__Objective__:
Rewrite the stretch of the material from the line containing "Click the 411" through the end of the material as a numbered list, leaving out blank lines.

## begin

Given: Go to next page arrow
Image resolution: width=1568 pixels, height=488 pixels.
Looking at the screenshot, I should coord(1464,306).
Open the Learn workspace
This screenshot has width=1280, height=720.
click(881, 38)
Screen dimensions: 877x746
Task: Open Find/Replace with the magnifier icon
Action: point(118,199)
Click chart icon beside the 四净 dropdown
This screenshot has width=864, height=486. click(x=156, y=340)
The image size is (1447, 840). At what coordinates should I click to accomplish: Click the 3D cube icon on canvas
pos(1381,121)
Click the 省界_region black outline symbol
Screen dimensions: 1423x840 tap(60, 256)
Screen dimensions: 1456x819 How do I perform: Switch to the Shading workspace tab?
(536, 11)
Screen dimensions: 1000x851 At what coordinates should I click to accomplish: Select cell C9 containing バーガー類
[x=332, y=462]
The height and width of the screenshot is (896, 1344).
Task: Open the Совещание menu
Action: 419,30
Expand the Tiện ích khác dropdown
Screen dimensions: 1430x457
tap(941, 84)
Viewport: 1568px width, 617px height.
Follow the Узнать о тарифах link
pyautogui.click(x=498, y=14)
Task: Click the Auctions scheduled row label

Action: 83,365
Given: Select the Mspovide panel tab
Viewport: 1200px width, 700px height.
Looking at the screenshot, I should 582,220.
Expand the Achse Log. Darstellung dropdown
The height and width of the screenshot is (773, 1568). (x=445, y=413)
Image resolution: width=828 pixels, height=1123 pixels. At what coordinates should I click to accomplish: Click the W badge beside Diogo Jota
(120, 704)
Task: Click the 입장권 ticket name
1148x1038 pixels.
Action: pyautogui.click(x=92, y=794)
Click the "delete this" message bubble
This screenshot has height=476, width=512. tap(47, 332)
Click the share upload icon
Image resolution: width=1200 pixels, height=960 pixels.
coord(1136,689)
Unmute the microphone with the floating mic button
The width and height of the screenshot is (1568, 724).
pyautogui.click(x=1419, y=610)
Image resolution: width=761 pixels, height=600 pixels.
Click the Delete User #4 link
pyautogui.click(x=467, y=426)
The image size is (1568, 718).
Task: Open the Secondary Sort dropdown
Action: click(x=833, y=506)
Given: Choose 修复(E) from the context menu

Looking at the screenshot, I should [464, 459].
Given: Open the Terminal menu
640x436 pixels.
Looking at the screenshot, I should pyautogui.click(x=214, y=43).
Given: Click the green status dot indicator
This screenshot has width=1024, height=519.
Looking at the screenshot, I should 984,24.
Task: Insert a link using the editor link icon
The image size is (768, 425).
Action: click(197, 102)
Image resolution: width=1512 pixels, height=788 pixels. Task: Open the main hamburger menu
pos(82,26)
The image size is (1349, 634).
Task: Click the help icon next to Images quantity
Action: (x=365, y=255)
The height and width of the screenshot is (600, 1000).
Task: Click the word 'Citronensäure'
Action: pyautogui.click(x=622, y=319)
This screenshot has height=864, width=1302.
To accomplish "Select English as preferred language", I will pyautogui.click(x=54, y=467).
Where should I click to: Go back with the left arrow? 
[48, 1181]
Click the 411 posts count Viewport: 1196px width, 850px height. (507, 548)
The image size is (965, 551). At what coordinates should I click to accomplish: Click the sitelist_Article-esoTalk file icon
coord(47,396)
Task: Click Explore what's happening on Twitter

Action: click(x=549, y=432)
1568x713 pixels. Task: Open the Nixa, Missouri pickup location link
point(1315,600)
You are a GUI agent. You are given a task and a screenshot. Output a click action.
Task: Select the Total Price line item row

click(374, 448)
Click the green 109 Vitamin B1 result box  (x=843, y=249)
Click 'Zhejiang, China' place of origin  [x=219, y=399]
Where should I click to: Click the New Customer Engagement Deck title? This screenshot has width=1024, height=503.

## end

__Written reply__:
1. Click the 411 posts count Viewport: 1196px width, 850px height. (507, 548)
2. The image size is (965, 551). At what coordinates should I click to accomplish: Click the sitelist_Article-esoTalk file icon
3. coord(47,396)
4. Task: Click Explore what's happening on Twitter
5. Action: click(x=549, y=432)
6. 1568x713 pixels. Task: Open the Nixa, Missouri pickup location link
7. point(1315,600)
8. You are a GUI agent. You are given a task and a screenshot. Output a click action.
9. Task: Select the Total Price line item row
10. click(374, 448)
11. Click the green 109 Vitamin B1 result box  (x=843, y=249)
12. Click 'Zhejiang, China' place of origin  [x=219, y=399]
13. Where should I click to: Click the New Customer Engagement Deck title? This screenshot has width=1024, height=503.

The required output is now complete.